Input material start
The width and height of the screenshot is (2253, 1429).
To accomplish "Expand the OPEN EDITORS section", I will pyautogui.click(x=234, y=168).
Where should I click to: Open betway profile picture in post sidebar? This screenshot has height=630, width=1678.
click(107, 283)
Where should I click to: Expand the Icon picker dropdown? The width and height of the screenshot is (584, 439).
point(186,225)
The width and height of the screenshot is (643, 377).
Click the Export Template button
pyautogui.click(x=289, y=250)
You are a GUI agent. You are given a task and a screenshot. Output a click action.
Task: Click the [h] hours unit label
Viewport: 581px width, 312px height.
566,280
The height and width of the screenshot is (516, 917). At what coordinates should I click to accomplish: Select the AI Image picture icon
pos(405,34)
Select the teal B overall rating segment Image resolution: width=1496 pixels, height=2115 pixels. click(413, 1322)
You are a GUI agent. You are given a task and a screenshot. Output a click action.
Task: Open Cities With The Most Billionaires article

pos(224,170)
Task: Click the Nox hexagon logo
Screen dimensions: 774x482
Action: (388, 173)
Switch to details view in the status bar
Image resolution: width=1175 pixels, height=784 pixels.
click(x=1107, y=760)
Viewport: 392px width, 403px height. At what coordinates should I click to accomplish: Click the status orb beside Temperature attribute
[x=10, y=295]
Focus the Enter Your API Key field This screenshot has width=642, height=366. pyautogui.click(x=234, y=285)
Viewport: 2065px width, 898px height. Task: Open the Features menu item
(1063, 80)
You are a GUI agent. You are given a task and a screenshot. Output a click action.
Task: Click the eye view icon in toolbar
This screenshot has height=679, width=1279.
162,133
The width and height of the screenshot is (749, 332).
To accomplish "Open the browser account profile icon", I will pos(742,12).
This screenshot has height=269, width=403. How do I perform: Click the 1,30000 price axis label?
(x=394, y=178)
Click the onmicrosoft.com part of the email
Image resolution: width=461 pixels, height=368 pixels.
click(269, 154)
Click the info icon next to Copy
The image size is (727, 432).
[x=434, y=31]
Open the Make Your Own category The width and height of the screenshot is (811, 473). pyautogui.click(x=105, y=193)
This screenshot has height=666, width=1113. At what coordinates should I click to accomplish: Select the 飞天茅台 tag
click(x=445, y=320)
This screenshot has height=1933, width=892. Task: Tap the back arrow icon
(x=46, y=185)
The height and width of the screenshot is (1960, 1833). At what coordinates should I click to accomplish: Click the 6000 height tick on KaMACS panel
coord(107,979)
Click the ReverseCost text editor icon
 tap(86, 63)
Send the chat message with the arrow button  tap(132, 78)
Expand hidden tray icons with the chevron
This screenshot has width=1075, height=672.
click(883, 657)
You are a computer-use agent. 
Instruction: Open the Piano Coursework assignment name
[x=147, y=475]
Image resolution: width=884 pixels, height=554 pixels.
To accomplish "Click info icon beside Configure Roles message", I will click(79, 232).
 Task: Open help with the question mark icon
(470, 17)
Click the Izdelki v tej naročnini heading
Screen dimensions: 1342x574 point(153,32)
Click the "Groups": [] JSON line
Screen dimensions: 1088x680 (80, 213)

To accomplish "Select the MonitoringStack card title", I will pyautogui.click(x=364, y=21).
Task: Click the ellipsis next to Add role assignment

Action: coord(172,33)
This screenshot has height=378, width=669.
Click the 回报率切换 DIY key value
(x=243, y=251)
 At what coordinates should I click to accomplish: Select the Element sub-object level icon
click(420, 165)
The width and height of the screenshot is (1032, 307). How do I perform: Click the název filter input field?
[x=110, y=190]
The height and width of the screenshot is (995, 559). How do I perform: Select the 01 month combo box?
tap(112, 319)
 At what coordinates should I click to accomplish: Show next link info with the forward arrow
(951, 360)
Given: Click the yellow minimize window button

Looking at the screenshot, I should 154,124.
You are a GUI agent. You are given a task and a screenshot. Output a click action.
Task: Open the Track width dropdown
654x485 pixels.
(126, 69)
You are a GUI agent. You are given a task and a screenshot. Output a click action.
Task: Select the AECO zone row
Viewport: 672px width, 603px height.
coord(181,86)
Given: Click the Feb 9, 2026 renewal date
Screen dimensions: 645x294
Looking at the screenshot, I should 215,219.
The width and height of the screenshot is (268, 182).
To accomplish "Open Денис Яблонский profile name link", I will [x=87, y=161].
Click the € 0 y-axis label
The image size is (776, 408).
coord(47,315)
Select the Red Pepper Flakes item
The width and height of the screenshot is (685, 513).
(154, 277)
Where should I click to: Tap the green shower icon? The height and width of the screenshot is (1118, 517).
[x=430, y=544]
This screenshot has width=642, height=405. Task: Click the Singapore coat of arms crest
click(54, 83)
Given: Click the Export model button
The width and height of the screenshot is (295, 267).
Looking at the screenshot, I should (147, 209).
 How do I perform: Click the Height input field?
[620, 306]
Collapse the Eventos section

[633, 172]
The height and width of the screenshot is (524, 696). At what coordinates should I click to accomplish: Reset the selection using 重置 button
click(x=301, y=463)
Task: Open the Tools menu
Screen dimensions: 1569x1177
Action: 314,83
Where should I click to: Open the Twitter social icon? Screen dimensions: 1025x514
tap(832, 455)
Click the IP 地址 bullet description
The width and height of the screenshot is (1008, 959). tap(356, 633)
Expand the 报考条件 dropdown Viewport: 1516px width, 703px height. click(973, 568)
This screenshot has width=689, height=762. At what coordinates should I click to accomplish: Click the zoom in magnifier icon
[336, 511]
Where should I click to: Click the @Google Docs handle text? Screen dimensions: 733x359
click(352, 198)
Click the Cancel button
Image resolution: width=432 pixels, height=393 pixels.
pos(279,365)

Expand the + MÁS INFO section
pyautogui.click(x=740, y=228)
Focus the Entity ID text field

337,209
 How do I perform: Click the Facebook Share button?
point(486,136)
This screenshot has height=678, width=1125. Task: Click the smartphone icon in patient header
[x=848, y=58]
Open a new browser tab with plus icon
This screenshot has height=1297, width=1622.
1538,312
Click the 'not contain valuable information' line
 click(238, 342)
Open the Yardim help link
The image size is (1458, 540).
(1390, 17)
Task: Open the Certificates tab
Input material end
▸ What you should do
Reproduce every line of the entries, requests included, from the line containing "will pyautogui.click(x=364, y=21)." through the line containing "(x=243, y=251)". Multiply each coordinate in the answers by 2.2 and round it to a whole number, with halves rounded up.

▸ Expected output
To accomplish "Select the MonitoringStack card title", I will pyautogui.click(x=801, y=46).
Task: Click the ellipsis next to Add role assignment

Action: coord(378,73)
This screenshot has height=378, width=669.
Click the 回报率切换 DIY key value
(x=535, y=552)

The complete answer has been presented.